2.02. The Board hereby authorizes the President and Executive Director, in their
discretion and at such time, if any, as they may deem appropriate, to execute the Amended and
Restated Loan Documents on behalf of the Authority, and to carry out, on behalf of the
Authority, the Authority's obligations thereunder when all conditions precedent thereto have
been satisfied. The Amended and Restated Loan Documents shall be in substantially the form on
file with the Authority and the approval hereby given to the Amended and Restated Loan
Documents includes approval of such additional details therein as may be necessary and
appropriate and such modifications thereof, deletions therefrom and additions thereto as may be
necessary and appropriate and approved by legal counsel to the Authority and by the officers
authorized herein to execute said documents prior to their execution; and said officers are hereby
authorized to approve said changes on behalf of the Authority. The execution of any instrument
by the appropriate officers of the Authority herein authorized shall be conclusive evidence of the
approval of such document in accordance with the terms hereof. This resolution shall not
constitute an offer and the Amended and Restated Loan Documents shall not be effective until
the date of execution thereof as provided herein.

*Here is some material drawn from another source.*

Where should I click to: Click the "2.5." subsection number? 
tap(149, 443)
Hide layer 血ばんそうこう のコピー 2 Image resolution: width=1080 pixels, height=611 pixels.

2.03. In the event of absence or disability of the officers, any of the documents
authorized by this resolution to be executed may be executed without further act or authorization
of the Board by any duly designated acting official, or by such other officer or officers of the
Board as, in the opinion of the City Attorney, may act in their behalf. Upon execution and
delivery of the Amended and Restated Loan Documents, the officers and employees of the Board
are hereby authorized and directed to take or cause to be taken such actions as may be necessary
on behalf of the Board to implement the Amended and Restated Loan Documents.
Approved this 11 th day of September, 2024 by the Board of Commissioners of the City
of Monticello Economic Development Authority.